First State engages with pharmaceuticals giant GSK over China bribery scandal

Fund firm meets with CEO Witty but trims holdings in “defensive” move

First State Investments, the £94.8bn (€65.4bn) asset manager, says its First State Stewart Sustainability Strategies range has reduced its holding in GlaxoSmithKline (GSK) to a more “defensive” stance as the pharmaceuticals giant deals with its China bribery issues.

First State said it has held regular discussions with GSK’s CEO Sir Andrew Witty as the company grapples with governance issues in China having been fined $490m (€387.6m) for bribing doctors and hospitals to promote its products.

In its latest quarterly client update for the strategy, which encompasses a range of funds, First State says a number of clients and Sweden-based Ethix, a screening service it uses at the request of some clients, raised concerns about the investment case for GSK.
First State revealed it has had a number of meetings with Witty over the last 18 months. It continues to invest in GSK due to its belief in Witty’s “determination to turn the broader company around and improve their overall ethical, clinical and research practices” amid an acknowledgment that “China is the one place that they are yet to sort out properly”, struggling to find good management.

First State said: “They could have probably paid money to escape the scandal but thankfully they did not, and now that they are in it they have very little control over information flow, timing and legitimacy of investigations and the outcome; as a result, we have reduced ourposition within the strategy to make the investment more defensive for clients.”
“One generous interpretation is that under new management GSK have effectively become whistleblowers on the whole system and, as such, are suffering the fate that often befalls whistleblowers by being made an example of.”

First State goes on to say that is difficult to know if it’s possible to turn around a “supertanker” like GSK: “We continue to debate these issues daily.”
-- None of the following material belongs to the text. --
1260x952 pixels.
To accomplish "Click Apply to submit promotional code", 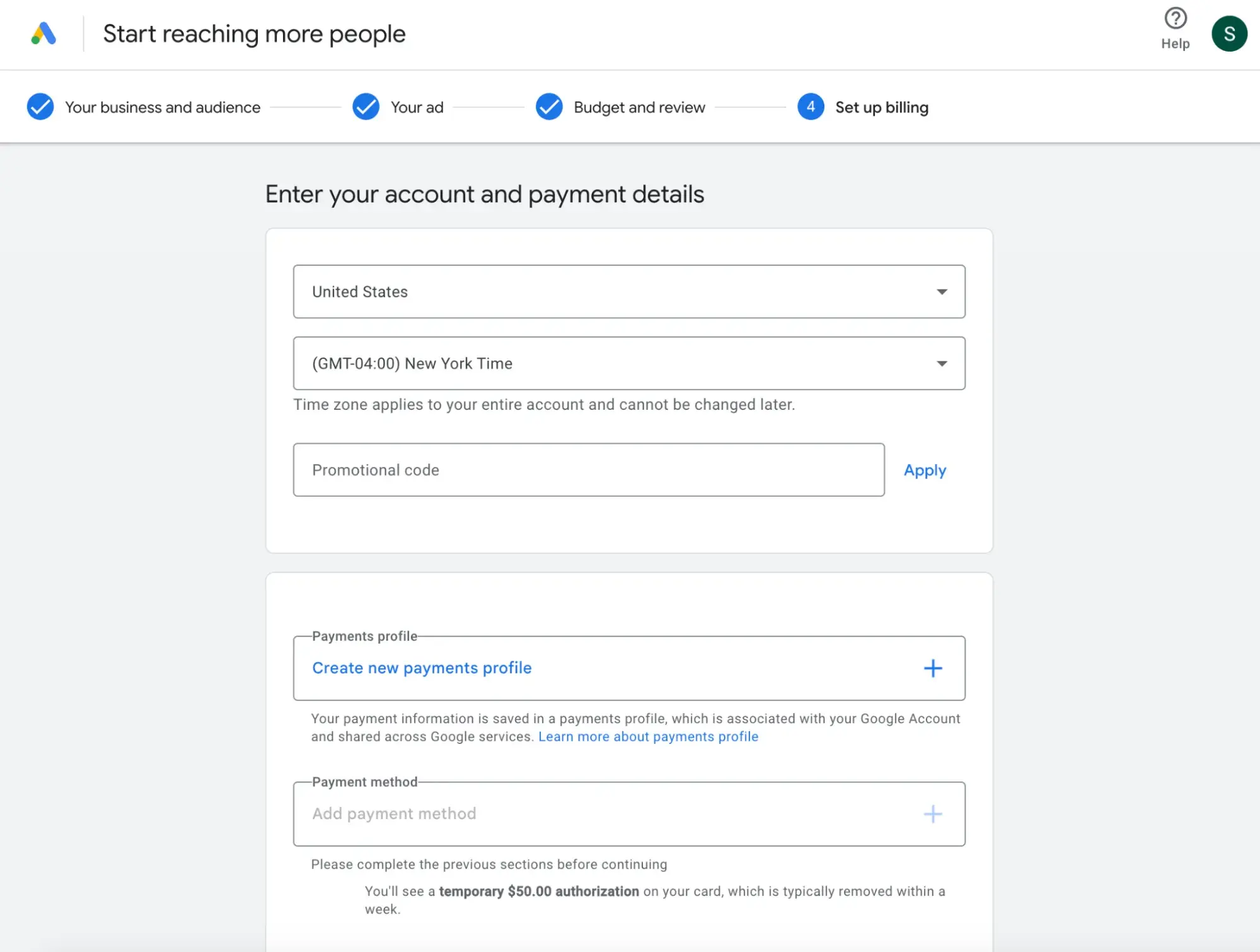I will (924, 469).
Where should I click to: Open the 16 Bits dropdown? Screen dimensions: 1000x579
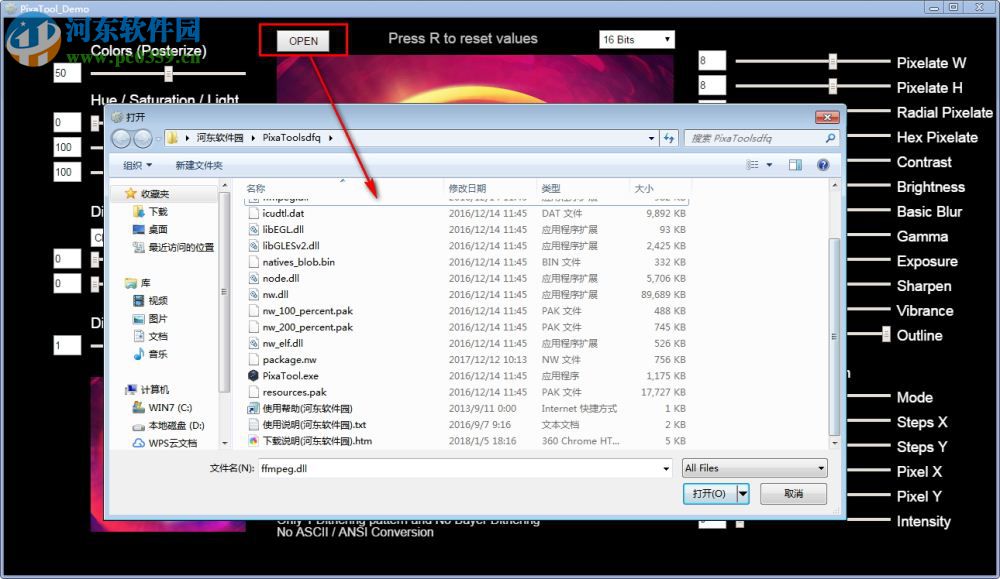[x=636, y=39]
The scandal has seen GSK’s former head of Chinese operations, Mark Reilly, given a suspended three-year prison sentence and deported. Other executives also received suspended jail sentences. GSK formally apologized to China, with Witty calling it a “deeply disappointing matter”.
GSK was removed from the Dow Jones Sustainability Index World (DJSI World) in 2012, two months after it settled a huge fraud lawsuit from US regulators for $3bn.
First State is owned by the Commonwealth Bank of Australia and operates as Colonial First State Global Asset management (CFSGAM) in Australia. Yesterday, it emerged that the Commonwealth Bank of Australia was facing legal action from the Australasian Centre for Corporate Responsibility after the bank refused to let it file an ordinary shareholder resolution asking it to report annually on the level of greenhouse gas emissions if finances.